**Exercise:**
Take every line containing "accomplish" out of the records.

**Information provided:**

════

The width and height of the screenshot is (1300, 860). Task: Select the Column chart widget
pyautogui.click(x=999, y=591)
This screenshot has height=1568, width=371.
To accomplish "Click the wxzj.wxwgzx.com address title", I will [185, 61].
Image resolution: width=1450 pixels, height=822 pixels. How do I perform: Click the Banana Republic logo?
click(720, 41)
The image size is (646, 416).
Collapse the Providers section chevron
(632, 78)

════

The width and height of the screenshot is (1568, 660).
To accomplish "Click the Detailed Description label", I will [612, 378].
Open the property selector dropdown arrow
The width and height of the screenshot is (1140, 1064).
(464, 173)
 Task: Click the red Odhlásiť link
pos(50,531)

════

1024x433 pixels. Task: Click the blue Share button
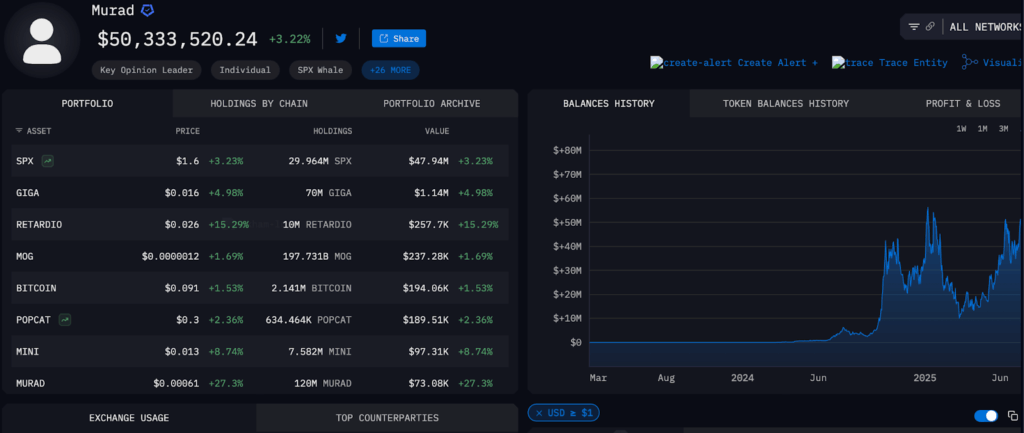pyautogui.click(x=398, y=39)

════

**Expected output:**
To accomplish "Click the wxzj.wxwgzx.com address title", I will [185, 61].
To accomplish "Click the Detailed Description label", I will [612, 378].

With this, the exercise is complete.